Камертоном для каждого в дружном коллективе был Ефремов. Нестор Иванович вспоминал, как описывал Грин одного из своих любимых героев — лоцмана по имени Битт-Бой: «Теперь нам пора объяснить, почему этот человек играл роль живого талисмана для людей, профессией которых был организованный, так сказать, риск.

Наперекор умам логическим и скупым к жизни, умам, выставившим свой коротенький серый флажок над величавой громадой мира, полной неразрешённых тайн, — в короткой и смешной надежде, что к флажку этому направят стопы все идущие и потрясённые, — наперекор тому, говорим мы, встречаются существования, как бы поставившие задачей заставить других оглядываться на шорохи и загадочный шёпот неисследованного.

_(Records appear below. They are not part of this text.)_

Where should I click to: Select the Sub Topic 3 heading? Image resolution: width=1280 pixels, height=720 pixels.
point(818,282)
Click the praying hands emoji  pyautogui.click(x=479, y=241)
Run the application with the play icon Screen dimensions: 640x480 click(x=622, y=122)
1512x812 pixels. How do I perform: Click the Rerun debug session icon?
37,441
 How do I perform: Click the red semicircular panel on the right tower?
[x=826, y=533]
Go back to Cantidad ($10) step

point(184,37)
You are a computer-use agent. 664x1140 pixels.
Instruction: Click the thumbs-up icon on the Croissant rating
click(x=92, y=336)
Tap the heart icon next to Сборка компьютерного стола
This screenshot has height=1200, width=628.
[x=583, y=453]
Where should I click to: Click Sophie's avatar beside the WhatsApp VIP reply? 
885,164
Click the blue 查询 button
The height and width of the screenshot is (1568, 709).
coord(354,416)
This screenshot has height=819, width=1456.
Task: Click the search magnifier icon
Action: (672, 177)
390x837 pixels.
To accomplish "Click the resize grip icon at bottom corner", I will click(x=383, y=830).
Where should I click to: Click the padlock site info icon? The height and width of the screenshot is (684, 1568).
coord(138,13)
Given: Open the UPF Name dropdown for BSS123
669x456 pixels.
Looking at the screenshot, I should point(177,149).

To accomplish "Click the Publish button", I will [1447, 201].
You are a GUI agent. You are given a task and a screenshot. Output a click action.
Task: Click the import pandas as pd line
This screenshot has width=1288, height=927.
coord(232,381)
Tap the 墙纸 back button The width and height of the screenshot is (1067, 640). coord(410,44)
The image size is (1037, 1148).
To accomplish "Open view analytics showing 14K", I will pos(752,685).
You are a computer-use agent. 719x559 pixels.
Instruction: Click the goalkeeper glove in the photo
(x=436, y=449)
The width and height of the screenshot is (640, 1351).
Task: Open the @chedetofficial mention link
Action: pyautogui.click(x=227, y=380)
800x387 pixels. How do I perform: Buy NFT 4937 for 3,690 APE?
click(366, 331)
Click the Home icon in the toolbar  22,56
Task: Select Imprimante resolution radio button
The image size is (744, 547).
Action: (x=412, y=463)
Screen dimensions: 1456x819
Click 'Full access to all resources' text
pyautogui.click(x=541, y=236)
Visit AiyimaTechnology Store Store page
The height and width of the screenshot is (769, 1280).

Есть люди, двигающиеся в чёрном кольце губительных совпадений. Присутствие их тоскливо; их речи звучат предчувствиями; их близость навлекает несчастья. Есть такие выражения, обиходные между нами, но определяющие другой, светлый разряд душ. «Лёгкий человек», «лёгкая рука» — слышим мы. Однако не будем делать поспешных выводов и рассуждать о достоверности собственных догадок. Факт тот, что в обществе лёгких людей проще и ясней настроение; что они изумительно поворачивают ход личных наших событий пустым каким-нибудь замечанием, жестом или намёком, что их почин в нашем деле действительно тащит удачу за волосы. Иногда эти люди рассеянны и беспечны, но чаще оживлённосерьёзны. Одна есть верная их примета: простой смех — смех потому, что смешно и ничего более: смех, не выражающий отношения к присутствующим».